Given exercise
Rewrite the listing from the line with "The image size is (1023, 534)." through the end of the listing, substituting "button" for "icon" and leaving everything else unchanged.

Part of a data file:
----
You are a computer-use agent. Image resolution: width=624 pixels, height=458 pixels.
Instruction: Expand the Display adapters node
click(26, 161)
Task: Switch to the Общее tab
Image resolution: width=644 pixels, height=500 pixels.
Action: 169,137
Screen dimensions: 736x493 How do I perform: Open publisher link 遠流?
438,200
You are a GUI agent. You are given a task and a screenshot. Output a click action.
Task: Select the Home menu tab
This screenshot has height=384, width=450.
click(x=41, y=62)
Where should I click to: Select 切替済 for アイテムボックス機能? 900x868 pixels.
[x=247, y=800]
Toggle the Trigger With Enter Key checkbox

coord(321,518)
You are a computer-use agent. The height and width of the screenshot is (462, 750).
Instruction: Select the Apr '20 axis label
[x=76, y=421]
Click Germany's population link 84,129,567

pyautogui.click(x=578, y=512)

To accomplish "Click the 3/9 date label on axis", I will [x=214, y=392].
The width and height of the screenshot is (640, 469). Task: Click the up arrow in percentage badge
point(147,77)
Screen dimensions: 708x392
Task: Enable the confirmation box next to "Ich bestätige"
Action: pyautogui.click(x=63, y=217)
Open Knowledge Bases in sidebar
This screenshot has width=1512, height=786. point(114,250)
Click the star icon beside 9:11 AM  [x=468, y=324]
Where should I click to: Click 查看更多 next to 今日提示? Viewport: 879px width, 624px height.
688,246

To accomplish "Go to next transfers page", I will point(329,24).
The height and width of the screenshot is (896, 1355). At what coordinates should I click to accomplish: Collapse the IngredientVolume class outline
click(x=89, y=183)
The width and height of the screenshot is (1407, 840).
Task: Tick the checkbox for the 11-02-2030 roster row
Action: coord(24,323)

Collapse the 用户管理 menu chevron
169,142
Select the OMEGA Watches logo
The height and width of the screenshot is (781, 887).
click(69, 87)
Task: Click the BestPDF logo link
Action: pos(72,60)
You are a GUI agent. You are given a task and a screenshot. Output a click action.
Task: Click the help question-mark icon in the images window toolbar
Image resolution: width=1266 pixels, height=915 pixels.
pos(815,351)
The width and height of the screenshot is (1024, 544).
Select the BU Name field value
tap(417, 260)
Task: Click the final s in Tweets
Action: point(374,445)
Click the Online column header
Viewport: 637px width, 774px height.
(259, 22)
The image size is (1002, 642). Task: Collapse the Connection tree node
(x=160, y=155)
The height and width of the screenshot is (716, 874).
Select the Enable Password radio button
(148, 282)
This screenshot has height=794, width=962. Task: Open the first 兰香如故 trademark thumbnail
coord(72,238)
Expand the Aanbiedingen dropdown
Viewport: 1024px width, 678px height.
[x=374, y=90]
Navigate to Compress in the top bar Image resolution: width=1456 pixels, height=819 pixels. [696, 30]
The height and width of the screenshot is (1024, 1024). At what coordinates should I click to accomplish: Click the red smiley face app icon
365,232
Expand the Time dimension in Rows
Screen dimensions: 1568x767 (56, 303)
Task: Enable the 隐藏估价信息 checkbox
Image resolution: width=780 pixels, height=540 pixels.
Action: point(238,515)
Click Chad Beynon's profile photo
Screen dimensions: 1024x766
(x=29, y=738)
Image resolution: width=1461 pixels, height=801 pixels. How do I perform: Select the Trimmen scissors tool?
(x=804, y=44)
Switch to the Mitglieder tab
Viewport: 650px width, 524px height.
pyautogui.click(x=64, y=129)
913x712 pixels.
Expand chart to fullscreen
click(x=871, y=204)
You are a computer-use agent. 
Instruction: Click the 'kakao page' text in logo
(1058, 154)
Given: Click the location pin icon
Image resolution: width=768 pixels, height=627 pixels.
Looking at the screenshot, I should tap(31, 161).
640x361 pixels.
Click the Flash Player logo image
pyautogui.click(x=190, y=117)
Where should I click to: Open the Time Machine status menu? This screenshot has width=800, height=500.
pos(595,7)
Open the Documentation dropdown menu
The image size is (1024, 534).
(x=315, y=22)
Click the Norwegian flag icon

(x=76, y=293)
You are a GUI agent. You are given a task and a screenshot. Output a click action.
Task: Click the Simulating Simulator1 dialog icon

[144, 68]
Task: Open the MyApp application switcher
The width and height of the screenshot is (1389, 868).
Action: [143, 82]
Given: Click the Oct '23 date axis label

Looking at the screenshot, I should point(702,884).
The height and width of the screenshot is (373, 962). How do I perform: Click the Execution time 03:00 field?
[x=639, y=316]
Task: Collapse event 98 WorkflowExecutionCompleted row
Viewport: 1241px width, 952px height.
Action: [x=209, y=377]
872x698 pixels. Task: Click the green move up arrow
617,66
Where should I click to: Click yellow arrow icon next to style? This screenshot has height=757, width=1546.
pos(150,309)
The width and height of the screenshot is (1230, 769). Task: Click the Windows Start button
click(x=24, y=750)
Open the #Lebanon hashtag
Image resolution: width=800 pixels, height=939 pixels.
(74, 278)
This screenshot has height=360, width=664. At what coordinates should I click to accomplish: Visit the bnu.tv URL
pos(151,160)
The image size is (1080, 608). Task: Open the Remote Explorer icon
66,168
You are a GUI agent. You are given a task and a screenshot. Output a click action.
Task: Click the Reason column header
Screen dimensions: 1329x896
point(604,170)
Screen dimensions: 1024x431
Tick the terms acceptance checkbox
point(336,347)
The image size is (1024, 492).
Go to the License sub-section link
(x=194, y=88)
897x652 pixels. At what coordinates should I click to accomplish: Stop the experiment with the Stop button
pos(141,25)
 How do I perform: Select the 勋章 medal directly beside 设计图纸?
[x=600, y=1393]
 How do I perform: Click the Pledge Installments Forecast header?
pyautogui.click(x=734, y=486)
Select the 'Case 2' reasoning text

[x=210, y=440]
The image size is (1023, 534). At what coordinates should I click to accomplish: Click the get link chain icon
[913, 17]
----
Solution to this task
The image size is (1023, 534). At what coordinates should I click to accomplish: Click the get link chain button
[913, 17]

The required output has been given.